1. **No verified long-term backup of `sqldb-governance-prod`.** PITR is a 7-day window. Weekly BACPAC automation exists, but bd `cz89` remains blocked until Tyler selects a validation path in [`bacpac-validation-decision.md`](./bacpac-validation-decision.md) and a successful export is recorded.
2. **No completed backup of GitHub Actions secrets.** `AZURE_CLIENT_ID`, `GHCR_PAT`, `PRODUCTION_TEAMS_WEBHOOK`, etc. are stored manually. Their loss requires re-creation. `SECRETS_OF_RECORD.md` now exists as a safe skeleton, but Tyler must fill the non-secret inventory rows before bd `9lfn` can close.
3. **No tested restore.** All numbers in §1 are stated, not validated. Until the 2026-07-31 test cycle completes successfully, treat them as aspirational.
4. **No region failover capability.** Single-region (West US 2). Mitigation requires SQL Standard tier + geo-redundant config (~$30/mo extra). Not currently justified by criticality.
5. **`backup.yml` workflow** — notify action and OIDC permission fixes shipped (`fifh`, `3flq` closed).
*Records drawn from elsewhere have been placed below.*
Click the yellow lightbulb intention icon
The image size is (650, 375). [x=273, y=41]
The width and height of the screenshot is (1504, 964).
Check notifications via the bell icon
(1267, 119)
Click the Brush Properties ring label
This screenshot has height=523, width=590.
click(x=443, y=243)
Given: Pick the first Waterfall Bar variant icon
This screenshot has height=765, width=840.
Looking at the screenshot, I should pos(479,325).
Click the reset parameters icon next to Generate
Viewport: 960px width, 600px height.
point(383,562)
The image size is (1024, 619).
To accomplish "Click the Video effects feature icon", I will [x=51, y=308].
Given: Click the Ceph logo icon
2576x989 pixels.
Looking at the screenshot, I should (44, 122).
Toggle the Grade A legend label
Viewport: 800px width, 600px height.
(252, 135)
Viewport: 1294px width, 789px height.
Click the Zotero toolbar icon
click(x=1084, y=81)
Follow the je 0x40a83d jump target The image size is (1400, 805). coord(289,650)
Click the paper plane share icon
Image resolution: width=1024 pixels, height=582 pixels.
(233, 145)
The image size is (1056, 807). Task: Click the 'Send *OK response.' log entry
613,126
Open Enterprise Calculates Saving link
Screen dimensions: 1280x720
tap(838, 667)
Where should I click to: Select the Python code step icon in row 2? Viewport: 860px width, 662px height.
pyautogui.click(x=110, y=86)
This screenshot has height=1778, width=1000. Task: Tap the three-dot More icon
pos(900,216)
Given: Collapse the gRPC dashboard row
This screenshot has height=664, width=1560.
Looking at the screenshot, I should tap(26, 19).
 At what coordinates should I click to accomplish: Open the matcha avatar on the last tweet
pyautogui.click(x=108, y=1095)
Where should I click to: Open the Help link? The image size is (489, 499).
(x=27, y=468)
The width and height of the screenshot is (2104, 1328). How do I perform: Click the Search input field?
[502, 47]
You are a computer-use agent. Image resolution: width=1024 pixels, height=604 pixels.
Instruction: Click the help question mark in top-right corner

Scheduled run `25145371945` on 2026-04-30 exposed production/staging environment gaps: `DATABASE_URL` and `AZURE_STORAGE_ACCOUNT` were empty. Those secret names were configured on 2026-04-30. Manual validation then exposed missing runner SQL tooling: optional `mssqlscripter` was absent and the runner lacked ODBC Driver 18. `backup_database.py` now falls back to SQLAlchemy, and `backup.yml` installs `msodbcsql18` / `unixodbc-dev`. Blob upload now uses an ephemeral runner-only `AZURE_STORAGE_KEY` derived after OIDC login. Staging schema backup passed end-to-end in run `25169438794`; production schema backup passed end-to-end in run `25171354807`. `backup.yml` adds/removes a temporary runner-IP Azure SQL firewall rule for backup validation, and post-run checks found no leftover `GitHubActions-*` rules. bd `jzpa` is closed.

---

## 7. When to Revise These Numbers

Revisit the targets in §1 if any of these change:

- Platform criticality changes (e.g., if Tyler's Phase 6 evidence-bundle becomes load-bearing for Riverside compliance reads).
- A new tenant onboards that has stricter SLA expectations.
- The platform spans more than one region (Phase 5+ AI services may push this).
- A failed test in §5 reveals the stated RTO is unachievable.
- The platform's hosting tier upgrades (B1 → S1, SQL Basic → Standard).

---

## 8. References

- [`../runbooks/disaster-recovery.md`](../runbooks/disaster-recovery.md) — full procedures
- [`../../INFRASTRUCTURE_END_TO_END.md`](../../INFRASTRUCTURE_END_TO_END.md) §3 — current cost / topology
- [`../../PORTFOLIO_PLATFORM_PLAN_V2.md`](../../PORTFOLIO_PLATFORM_PLAN_V2.md) §8 — success metrics (RTO documented)
- [`../../RUNBOOK.md`](../../RUNBOOK.md) §3 — emergency rollback (links here)
- bd `0dhj` — the issue this document closes
- bd `213e` — second rollback human (waiver expires 2026-06-22); readiness checklist in [`second-rollback-human-checklist.md`](./second-rollback-human-checklist.md)
- bd `fifh` — backup workflow currently red
- bd `9lfn` — SECRETS_OF_RECORD.md (Tyler-authored)

---

*Authored 2026-04-28 by code-puppy-ab8d6a. Review quarterly. Update on every test cycle.*